Et filent les cochons noirs sous le pif des chasseurs. Sans surprise, ou presque, APRèS la battue de régulation de sangliers organisée hier, les chasseurs seynois sont revenus « brocouilles », comme disaient trois célèbres chasseurs inconnus

Alex, chef de battue, raconte la traque d’hier matin (mardi 6 février 2018), sur la Périmétrale, Peyras et les Gabrielles : « Le temps maussade a découragé de nombreux Nemrods (*). C’est à 25 postés que nous dûmes boucler les Gabrielles. Dès le début de la traque , les chiens lèvent une belle bête de 70 kg , qui , par les ruses qu’on lui connait, réussira à tromper la vigilance des chasseurs… Que Saint Hubert me pardonne ces mensonges ! »

Fataliste, il nous raconte aussi celle du 30 janvier : « Un temps superbe : ciel bleu, pas un brin de vent (je regretterai plus tard de ne pas être allé à la pèche), 56 postés décidés à en découdre. Le massif est labouré de coups de groins, partout. Grosse menée sous le fort de Peyras, mais l’animal , un renard, dans sa belle robe d’hiver, ne demande pas son reste et nous arrêtons les chiens. S’en suit une belle bourrée qui franchit la ligne du bord de mer et file vers le sémaphore, puis Roumagnan continue vers la Lecque où Christian récupérera (enfin) ses chiens devant la maison d’Hervé, le président des chasseurs Six-Fournais, où le cochon profita d’un trou dans le grillage pour s’esquiver ».
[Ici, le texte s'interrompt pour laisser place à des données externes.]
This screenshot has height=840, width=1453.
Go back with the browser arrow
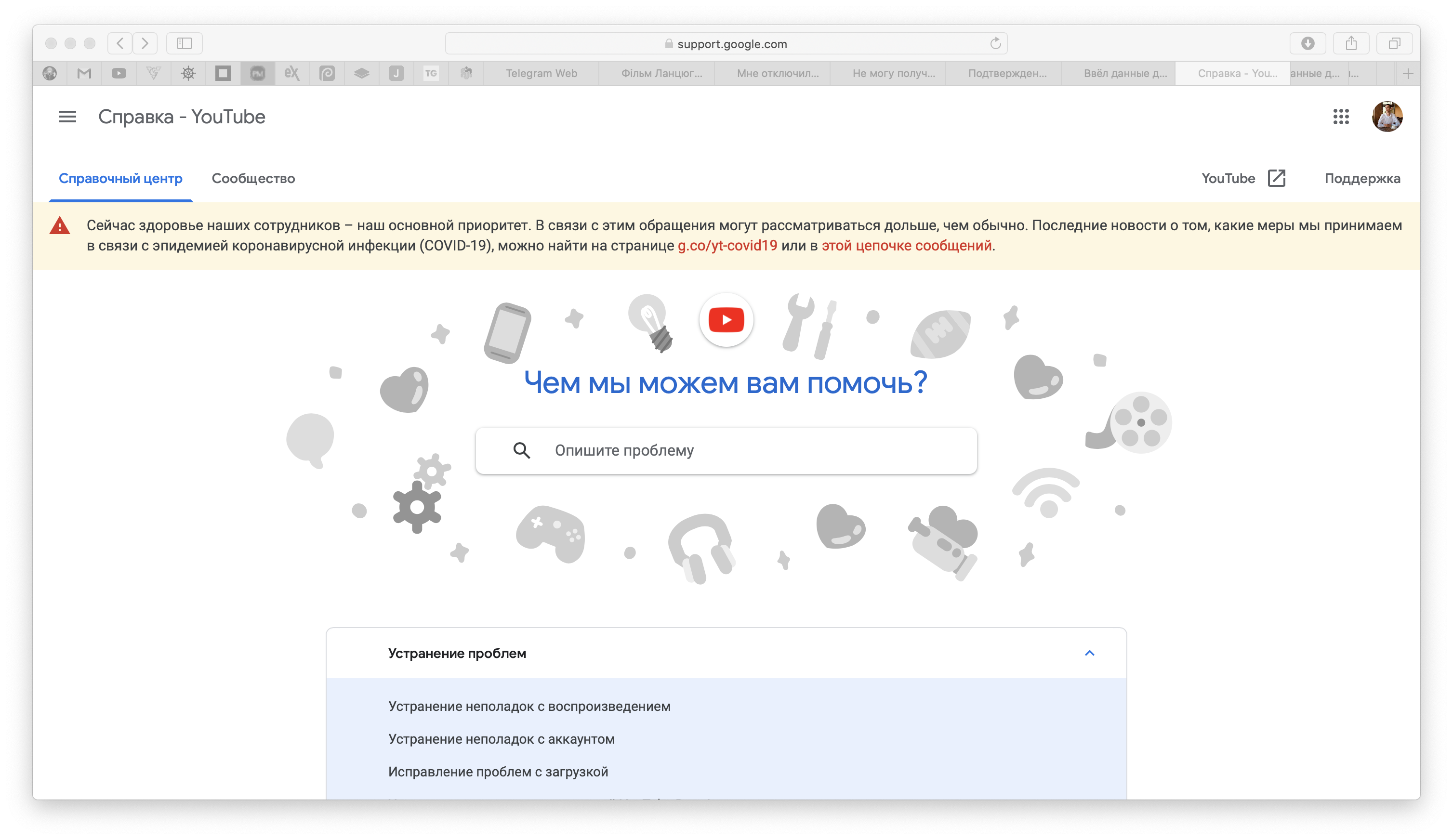120,44
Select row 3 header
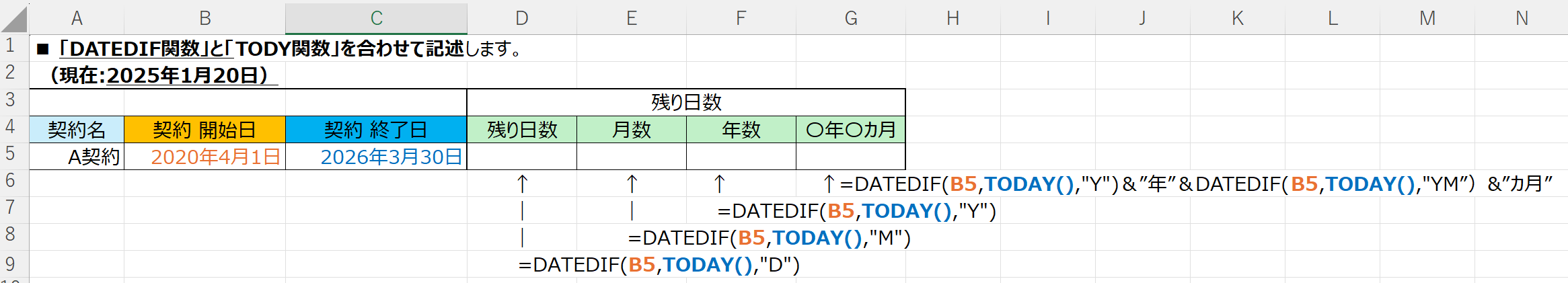 11,100
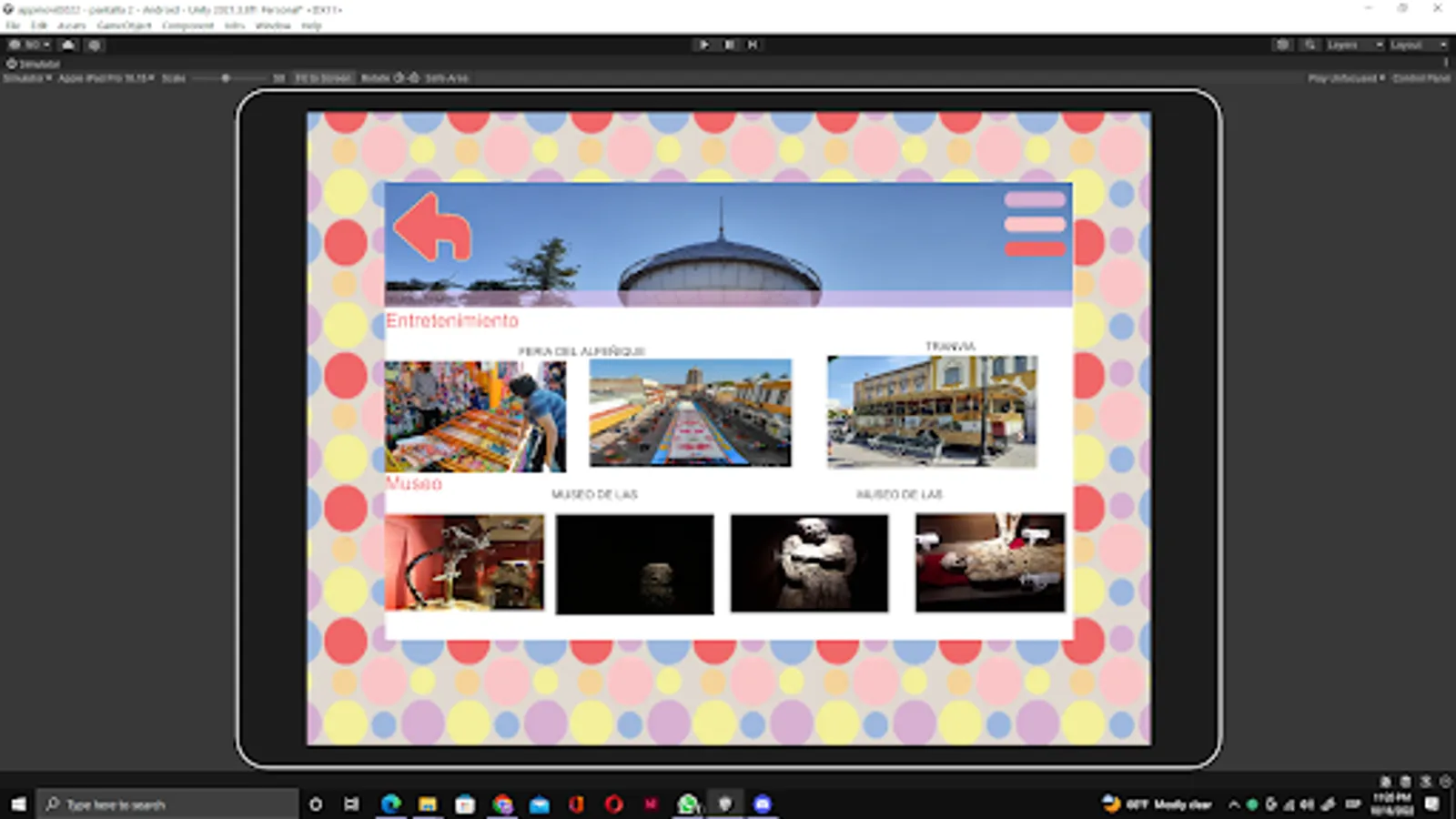Viewport: 1456px width, 819px height.
Task: Open Unity cloud services icon
Action: tap(68, 45)
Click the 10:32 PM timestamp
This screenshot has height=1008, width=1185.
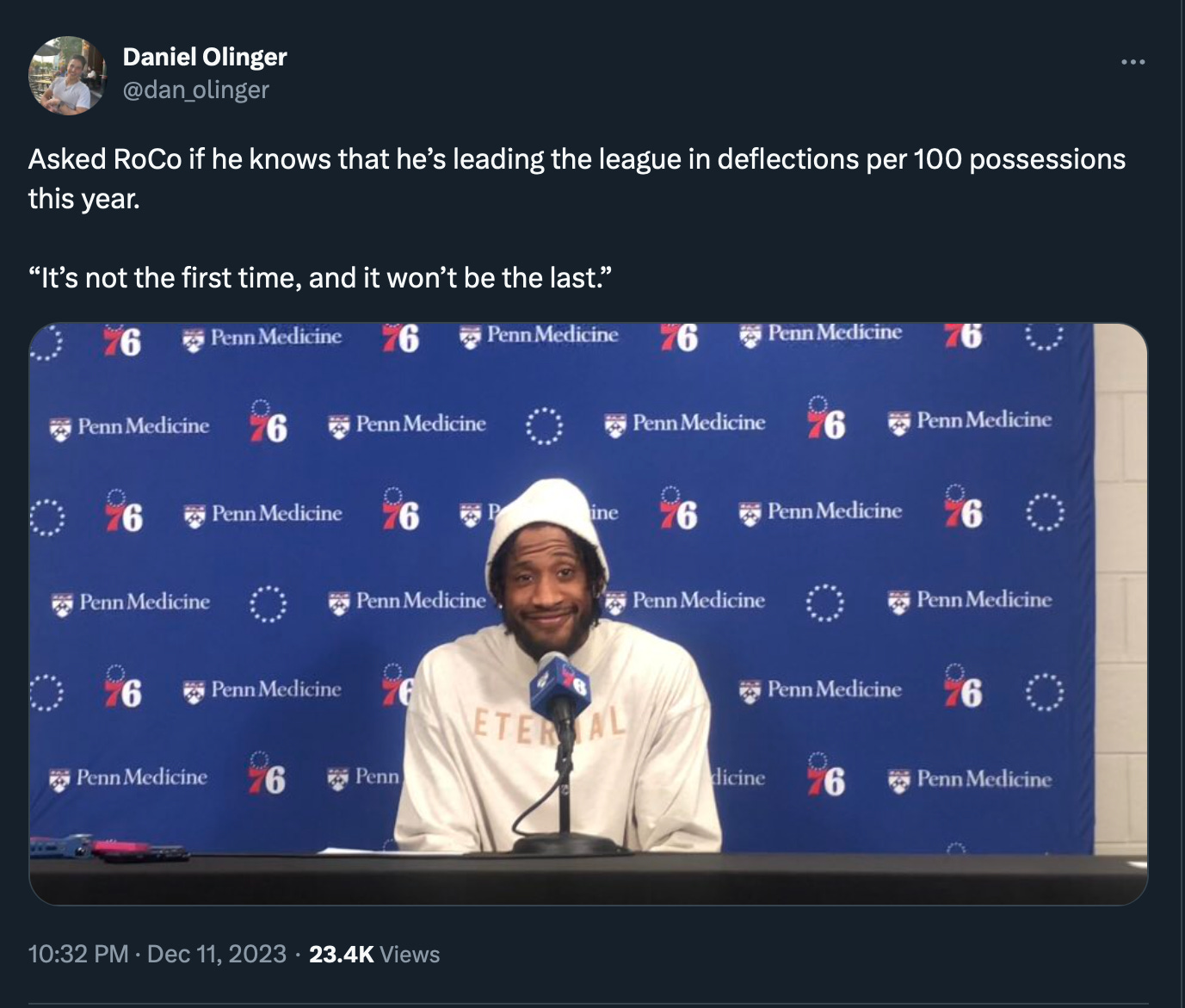[78, 954]
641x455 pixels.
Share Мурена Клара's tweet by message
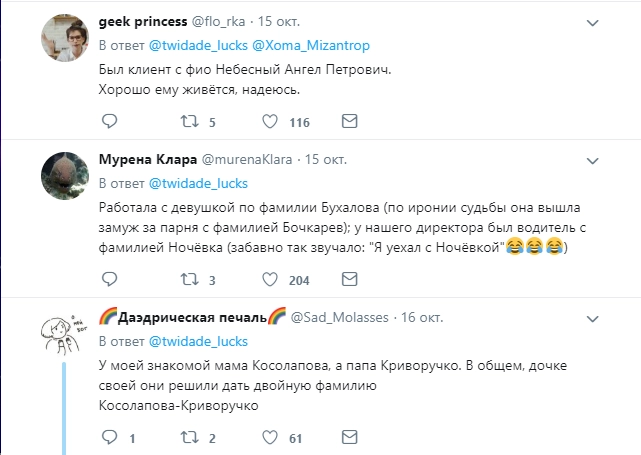(349, 280)
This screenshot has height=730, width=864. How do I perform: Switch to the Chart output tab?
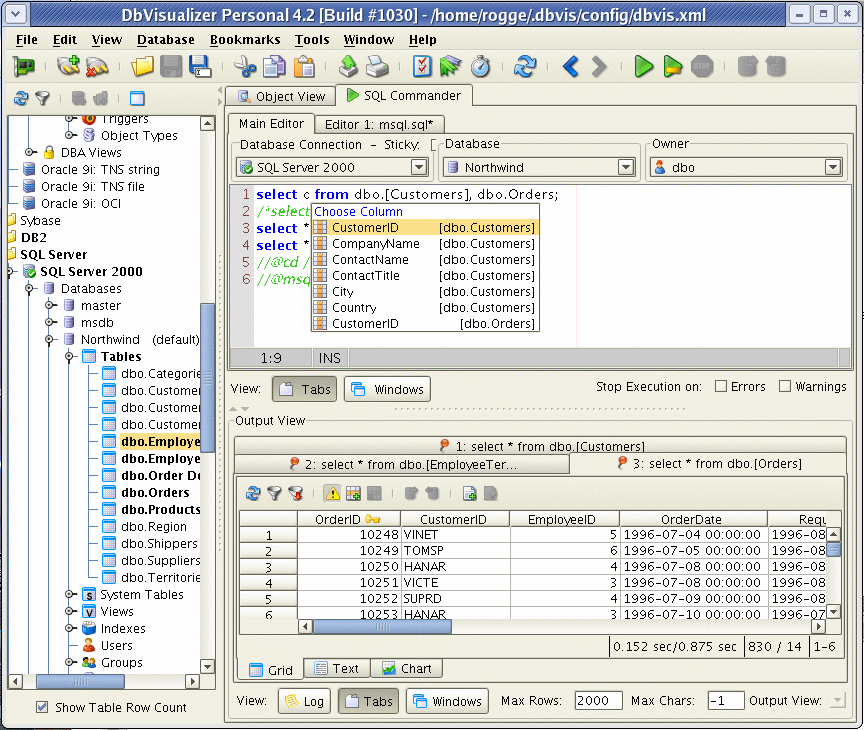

Dans ce feuilleton 2018 des battues maudites où les sangliers semblent jouer avec la patience et les nerfs des chasseurs, Alex, est très… philosophe. Sur le site de l’Union des chasseurs seynois et cette page, vous lirez avec délice les récits de ces battues. Des billets écrits par Alex et son humour « pagnolesque ».

Mais en attendant l’annonce de la prochaine battue qui sera décidée en préfecture, courent les cochons dans la garrigue !

sylvette.pierron@la-seyne.fr

(*) Dans la bible, premier roi après le déluge, arrière petit-fils de Noé et chasseur émérite. Se dit d’un homme passionné de chasse et, bon chasseur. Employé par Gustave Flaubert en 1858 dans ses « Correspondances ».